Por Armindo Monteiro - colaborador do JF

No rodopio da vida

E assim vamos no ciclo do tempo. Lento, veloz, sereno, revolto. O tempo que se recicla e nos recicla. Lança-nos no retorno das coisas, nas repetições da paisagem, do sol, da chuva, da terra, da semente, do sono outonal, do renascimento, numa teimosia de renovar e reviver dentro do mesmo espaço e duma duração que se sente mas se não vê. O tempo, afinal, não existe. Existimos nós que passamos, morremos continuamente para a etapa anterior e nos refrescamos no presente e no advir. Sentindo sempre que tudo é volátil, passageiro, aparentemente insignificante. Experiências, descobertas, emoções, com o rodar do tempo esvaem-se, envelhecem, parecem sem sentido.

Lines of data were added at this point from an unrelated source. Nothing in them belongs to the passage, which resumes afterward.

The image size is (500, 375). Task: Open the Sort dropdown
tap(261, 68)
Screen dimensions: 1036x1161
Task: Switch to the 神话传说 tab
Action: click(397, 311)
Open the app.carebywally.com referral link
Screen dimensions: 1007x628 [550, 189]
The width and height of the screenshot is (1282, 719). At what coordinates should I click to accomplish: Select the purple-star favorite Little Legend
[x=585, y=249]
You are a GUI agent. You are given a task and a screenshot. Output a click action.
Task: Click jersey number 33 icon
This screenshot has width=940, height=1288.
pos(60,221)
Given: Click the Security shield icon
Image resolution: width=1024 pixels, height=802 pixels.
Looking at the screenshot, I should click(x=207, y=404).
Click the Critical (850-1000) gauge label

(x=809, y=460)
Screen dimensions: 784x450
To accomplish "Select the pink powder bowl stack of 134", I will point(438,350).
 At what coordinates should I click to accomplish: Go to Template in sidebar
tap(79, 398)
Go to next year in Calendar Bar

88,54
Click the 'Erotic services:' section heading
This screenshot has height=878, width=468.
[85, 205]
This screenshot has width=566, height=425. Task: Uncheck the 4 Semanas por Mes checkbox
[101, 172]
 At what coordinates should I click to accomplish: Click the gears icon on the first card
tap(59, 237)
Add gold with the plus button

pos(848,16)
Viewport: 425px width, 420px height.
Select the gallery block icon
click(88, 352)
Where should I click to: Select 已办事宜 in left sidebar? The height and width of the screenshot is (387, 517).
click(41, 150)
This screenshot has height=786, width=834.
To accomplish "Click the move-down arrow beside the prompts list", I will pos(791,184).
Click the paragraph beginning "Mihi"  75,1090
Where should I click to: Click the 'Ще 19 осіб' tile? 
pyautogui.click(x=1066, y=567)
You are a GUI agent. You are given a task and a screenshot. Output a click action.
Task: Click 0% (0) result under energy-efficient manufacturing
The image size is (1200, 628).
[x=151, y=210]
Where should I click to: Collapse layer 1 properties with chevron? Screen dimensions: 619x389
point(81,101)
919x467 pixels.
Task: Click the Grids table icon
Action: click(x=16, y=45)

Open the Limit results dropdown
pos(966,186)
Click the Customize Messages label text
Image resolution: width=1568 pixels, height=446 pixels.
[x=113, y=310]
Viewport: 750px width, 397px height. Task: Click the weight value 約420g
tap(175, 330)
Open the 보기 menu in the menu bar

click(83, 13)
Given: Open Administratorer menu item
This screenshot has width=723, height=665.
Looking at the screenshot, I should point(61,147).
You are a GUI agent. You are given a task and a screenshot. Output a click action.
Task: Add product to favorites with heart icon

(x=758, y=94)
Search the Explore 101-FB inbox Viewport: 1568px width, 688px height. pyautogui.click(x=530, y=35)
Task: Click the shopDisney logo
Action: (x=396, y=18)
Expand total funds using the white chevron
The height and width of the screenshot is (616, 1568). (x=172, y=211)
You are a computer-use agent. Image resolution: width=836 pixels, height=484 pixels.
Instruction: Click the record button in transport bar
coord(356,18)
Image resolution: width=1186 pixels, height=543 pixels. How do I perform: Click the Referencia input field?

E, todavia, a esperança que sempre emerge mesmo das mortes, dos outonos, das sementeiras profundas, das árvores desnudadas e tristes, reaviva-nos irresistivelmente. De tal modo que a morte continua a ser visceralmente repugnante. Temos sempre preparado o alerta máximo para qualquer ameaça próxima ou distante. Mesmo com a fé pronta para entender a ressurreição e a eternidade sempre extraímos de cada breve momento a seiva plena como se fora um composto de eternidade. Foi Deus quem nos plantou na alma este instinto de eterno que ultrapassa o nosso raciocínio e mesmo as formulações da nossa fé. Está no âmago do homem. Com a vinda de Jesus cada pequeno gesto em torno da árvore da vida ganhou um significado novo. Não se trata duma armação lógica, mas da certeza íntima de que Ele remiu todos os segundos do tempo e da eternidade e por isso tudo ganha uma interpretação transcendente. Olhamos, assim, de outro modo para as Estações, a natureza, o próximo e o longínquo, a tempestade e o tom primaveril que sempre irrompe das tardes mais cinzentas. O fim do ano litúrgico, a coroa de todos gestos de redenção, a esperança do renascimento no esboçar dum advento intemporal mas prenhe da história redentora de Jesus. Assim nos apercebemos que o Natal é muito mais que uma soma de objectos trocados. É o grande jogo do afecto pela vida nos seus diferentes tons. É uma liturgia, uma parábola, uma história mais que mágica. Real. Com a estrela, os magos, o canto dos anjos, o Menino reclinado, a humanidade em festa porque redimida. Seja em que tom for, este hino de Deus no meio dos homens nunca pode deixar de ser repetido. Mesmo que o Natal pareça mais um ciclo com menos imaginação.